Atleta Cannabis
Esporte & Cultura2 min de leitura

Jiu-jitsu, CBD e recuperação: o relato de Rhian Galdino pede contexto

Campeão paranaense relata uso de CBD em sua rotina; experiência individual não equivale a evidência clínica.

FP
Fernando Paternostro

Triatleta Ironman, paciente de cannabis medicinal e fundador do Atleta Cannabis

Publicado em 21 de ago. de 2026

Atualizado em 21/08/2026

Atleta de jiu-jitsu em quimono branco após o treino, visto de lado no tatame

O jiu-jitsuense Rhian Galdino, de Curitiba, relatou que incluiu CBD em sua rotina de recuperação após treinos intensos. Segundo reportagem publicada em abril de 2026, o atleta atribui à experiência pessoal menos dor, melhor descanso e maior disposição para voltar ao tatame.

A matéria informa que Rhian conquistou o Campeonato Paranaense de Jiu-Jitsu 2026 na categoria adulto, faixa roxa, meio-pesado, e que recebe patrocínio da Cannabis Company. Esse contexto comercial é relevante: patrocínio e relato de experiência devem ser identificados com clareza, sem serem apresentados como comprovação científica.

O que o relato conta — e o que ele não responde

A fala do atleta descreve uma percepção individual dentro de uma rotina de treino. Ela não permite concluir que o CBD reduza dor, acelere recuperação, previna lesões ou melhore desempenho em outros atletas. Para responder a essas perguntas, seria necessário comparar grupos semelhantes, controlar fatores como carga de treino, sono e alimentação e avaliar segurança.

A pauta ganha um complemento importante com o registro de um ensaio clínico brasileiro específico para jiu-jitsu, o NCT07552974. O protocolo, ainda sem recrutamento e sem resultados, pretende testar CBD isolado versus placebo durante 12 semanas. É uma pergunta diferente de um depoimento e, se concluído, poderá oferecer dados mais úteis para a modalidade.

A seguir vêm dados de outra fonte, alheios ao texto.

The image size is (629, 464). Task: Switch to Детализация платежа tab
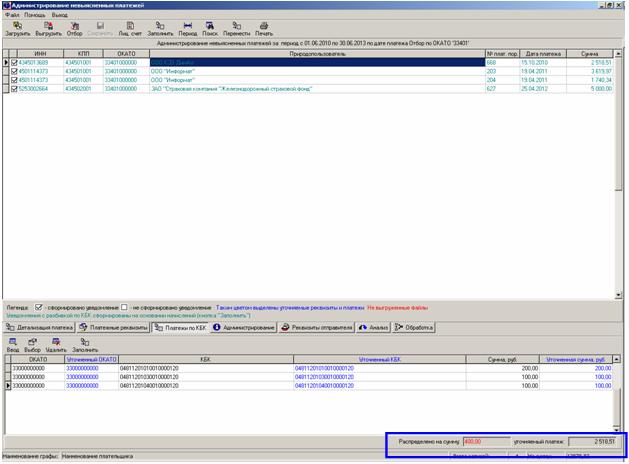(40, 327)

Recuperação não é uma fórmula única

No esporte de combate, recuperação envolve sono, carga de treino, nutrição, histórico de lesões, manejo de dor e planejamento. Uma substância não deve servir para mascarar sinais que pedem redução de carga ou avaliação profissional. A decisão sobre qualquer tratamento precisa ser individualizada e conduzida por profissional habilitado.

Para quem compete, há uma camada adicional: a composição do produto. “CBD” no rótulo não garante ausência de outras substâncias. Antes de usar qualquer produto de cannabis, atletas devem verificar regras antidoping aplicáveis à sua modalidade e discutir riscos com profissional qualificado.

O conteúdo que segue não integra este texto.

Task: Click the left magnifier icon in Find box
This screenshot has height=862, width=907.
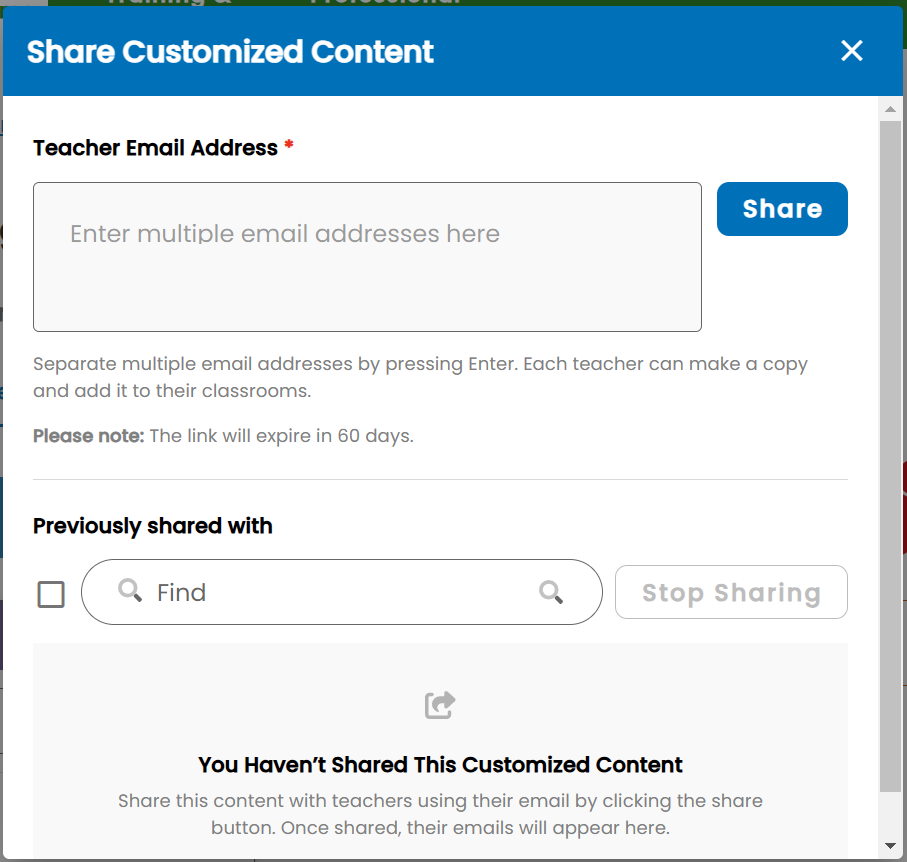Action: click(x=130, y=591)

Um debate que merece rigor

O relato de Rhian ajuda a tornar visível uma conversa presente nos tatames. O cuidado editorial é separar três níveis: a experiência dele, as alegações feitas na reportagem e a evidência que ainda precisa ser produzida. É essa distinção que permite falar de cannabis medicinal no esporte com interesse, sem prometer resultados que os dados ainda não confirmaram.

Aviso

Este conteúdo tem caráter educativo e não substitui consulta médica. Não constitui diagnóstico, recomendação de produto ou de dosagem. O uso de cannabis medicinal deve sempre ser acompanhado por um médico prescritor.

Quebrar o estigma começa com uma conversa baseada em evidência.